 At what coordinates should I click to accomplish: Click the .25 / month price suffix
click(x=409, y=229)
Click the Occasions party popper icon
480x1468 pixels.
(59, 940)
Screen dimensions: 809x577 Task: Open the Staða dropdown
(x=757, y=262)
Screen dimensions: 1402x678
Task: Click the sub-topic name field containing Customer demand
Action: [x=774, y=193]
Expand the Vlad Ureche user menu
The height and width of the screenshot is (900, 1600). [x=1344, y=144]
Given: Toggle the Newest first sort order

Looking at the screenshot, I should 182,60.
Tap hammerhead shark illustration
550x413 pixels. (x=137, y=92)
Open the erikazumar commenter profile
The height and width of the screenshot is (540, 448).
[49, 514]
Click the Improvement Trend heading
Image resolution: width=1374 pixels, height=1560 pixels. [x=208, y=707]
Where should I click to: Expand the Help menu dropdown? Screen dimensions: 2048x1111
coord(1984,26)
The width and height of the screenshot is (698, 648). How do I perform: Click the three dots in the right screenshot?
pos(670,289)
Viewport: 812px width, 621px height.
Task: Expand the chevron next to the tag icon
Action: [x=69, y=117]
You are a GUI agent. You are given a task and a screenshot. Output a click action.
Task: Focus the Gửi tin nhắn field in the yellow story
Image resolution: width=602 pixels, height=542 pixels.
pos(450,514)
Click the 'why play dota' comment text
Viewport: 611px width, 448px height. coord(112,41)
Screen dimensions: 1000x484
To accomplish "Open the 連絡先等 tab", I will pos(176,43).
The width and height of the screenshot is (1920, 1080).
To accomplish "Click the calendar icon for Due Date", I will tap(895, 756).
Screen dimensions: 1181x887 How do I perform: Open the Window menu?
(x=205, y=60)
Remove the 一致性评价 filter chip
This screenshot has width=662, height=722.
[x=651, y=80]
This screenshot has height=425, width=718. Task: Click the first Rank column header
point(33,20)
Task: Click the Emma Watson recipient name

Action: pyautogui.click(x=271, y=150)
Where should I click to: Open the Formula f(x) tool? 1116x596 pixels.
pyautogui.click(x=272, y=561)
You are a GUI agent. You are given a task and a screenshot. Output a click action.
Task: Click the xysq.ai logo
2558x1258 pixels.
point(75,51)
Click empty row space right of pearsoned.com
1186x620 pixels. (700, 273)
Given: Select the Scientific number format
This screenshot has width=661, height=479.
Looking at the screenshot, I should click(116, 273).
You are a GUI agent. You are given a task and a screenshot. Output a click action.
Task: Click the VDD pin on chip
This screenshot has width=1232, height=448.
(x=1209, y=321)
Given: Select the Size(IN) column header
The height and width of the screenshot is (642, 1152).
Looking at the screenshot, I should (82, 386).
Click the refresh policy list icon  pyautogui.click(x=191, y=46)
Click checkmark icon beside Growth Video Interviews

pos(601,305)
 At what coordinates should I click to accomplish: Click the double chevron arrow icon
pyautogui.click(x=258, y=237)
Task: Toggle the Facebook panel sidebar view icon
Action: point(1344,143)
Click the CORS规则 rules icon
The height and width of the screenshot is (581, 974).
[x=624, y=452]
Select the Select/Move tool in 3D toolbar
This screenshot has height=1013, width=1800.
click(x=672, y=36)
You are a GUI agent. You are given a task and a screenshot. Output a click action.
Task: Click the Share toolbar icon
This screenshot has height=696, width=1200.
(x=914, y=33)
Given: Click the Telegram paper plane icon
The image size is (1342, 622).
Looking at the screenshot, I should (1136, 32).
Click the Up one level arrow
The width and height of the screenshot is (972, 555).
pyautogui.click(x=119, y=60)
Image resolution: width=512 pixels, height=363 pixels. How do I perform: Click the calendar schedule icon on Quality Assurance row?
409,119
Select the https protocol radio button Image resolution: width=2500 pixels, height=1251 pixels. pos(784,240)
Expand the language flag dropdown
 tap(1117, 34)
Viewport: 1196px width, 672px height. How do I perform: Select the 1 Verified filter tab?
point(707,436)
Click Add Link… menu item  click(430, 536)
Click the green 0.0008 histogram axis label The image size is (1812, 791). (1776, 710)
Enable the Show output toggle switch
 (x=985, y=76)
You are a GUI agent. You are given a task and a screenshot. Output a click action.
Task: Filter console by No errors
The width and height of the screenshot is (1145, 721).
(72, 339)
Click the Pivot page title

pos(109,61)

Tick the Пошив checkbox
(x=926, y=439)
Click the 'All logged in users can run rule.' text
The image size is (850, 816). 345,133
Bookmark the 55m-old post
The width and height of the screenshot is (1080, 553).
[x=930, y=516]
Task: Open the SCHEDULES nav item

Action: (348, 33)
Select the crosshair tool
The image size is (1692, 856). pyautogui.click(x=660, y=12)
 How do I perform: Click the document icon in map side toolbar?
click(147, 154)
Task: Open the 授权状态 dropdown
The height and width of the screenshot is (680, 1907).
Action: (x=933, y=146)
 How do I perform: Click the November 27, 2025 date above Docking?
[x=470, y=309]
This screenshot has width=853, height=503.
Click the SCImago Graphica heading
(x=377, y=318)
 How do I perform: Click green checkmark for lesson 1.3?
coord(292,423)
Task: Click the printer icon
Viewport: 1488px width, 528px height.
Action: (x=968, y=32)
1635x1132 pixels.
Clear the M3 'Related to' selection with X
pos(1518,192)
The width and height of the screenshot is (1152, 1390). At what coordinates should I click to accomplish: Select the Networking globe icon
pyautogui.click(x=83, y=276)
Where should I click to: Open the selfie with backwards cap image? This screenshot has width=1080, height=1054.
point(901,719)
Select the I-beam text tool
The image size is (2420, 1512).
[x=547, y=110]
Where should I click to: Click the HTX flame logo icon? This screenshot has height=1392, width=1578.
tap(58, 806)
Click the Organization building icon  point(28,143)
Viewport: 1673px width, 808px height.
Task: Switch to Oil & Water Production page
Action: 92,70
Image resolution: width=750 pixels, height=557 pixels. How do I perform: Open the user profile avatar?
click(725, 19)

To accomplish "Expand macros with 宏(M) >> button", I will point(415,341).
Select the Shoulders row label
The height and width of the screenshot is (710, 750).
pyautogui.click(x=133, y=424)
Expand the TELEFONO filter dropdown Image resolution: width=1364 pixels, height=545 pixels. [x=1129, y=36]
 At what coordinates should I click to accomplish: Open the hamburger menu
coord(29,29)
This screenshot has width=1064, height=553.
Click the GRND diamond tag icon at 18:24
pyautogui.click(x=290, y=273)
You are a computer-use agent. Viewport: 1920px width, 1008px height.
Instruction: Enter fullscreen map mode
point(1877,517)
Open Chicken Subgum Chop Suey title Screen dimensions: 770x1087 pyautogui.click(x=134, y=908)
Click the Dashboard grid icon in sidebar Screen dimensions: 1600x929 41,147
---*---
### TASK OBJECTIVE
Please reproduce the records from the very first line up to and including the line with "point(33,20)".

### SOLVED PROBLEM
 At what coordinates should I click to accomplish: Click the .25 / month price suffix
click(x=409, y=229)
Click the Occasions party popper icon
480x1468 pixels.
(59, 940)
Screen dimensions: 809x577 Task: Open the Staða dropdown
(x=757, y=262)
Screen dimensions: 1402x678
Task: Click the sub-topic name field containing Customer demand
Action: [x=774, y=193]
Expand the Vlad Ureche user menu
The height and width of the screenshot is (900, 1600). [x=1344, y=144]
Given: Toggle the Newest first sort order

Looking at the screenshot, I should 182,60.
Tap hammerhead shark illustration
550x413 pixels. (x=137, y=92)
Open the erikazumar commenter profile
The height and width of the screenshot is (540, 448).
[49, 514]
Click the Improvement Trend heading
Image resolution: width=1374 pixels, height=1560 pixels. [x=208, y=707]
Where should I click to: Expand the Help menu dropdown? Screen dimensions: 2048x1111
coord(1984,26)
The width and height of the screenshot is (698, 648). How do I perform: Click the three dots in the right screenshot?
pos(670,289)
Viewport: 812px width, 621px height.
Task: Expand the chevron next to the tag icon
Action: [x=69, y=117]
You are a GUI agent. You are given a task and a screenshot. Output a click action.
Task: Focus the Gửi tin nhắn field in the yellow story
Image resolution: width=602 pixels, height=542 pixels.
pos(450,514)
Click the 'why play dota' comment text
Viewport: 611px width, 448px height. coord(112,41)
Screen dimensions: 1000x484
To accomplish "Open the 連絡先等 tab", I will pos(176,43).
The width and height of the screenshot is (1920, 1080).
To accomplish "Click the calendar icon for Due Date", I will tap(895, 756).
Screen dimensions: 1181x887 How do I perform: Open the Window menu?
(x=205, y=60)
Remove the 一致性评价 filter chip
This screenshot has width=662, height=722.
[x=651, y=80]
This screenshot has height=425, width=718. Task: Click the first Rank column header
point(33,20)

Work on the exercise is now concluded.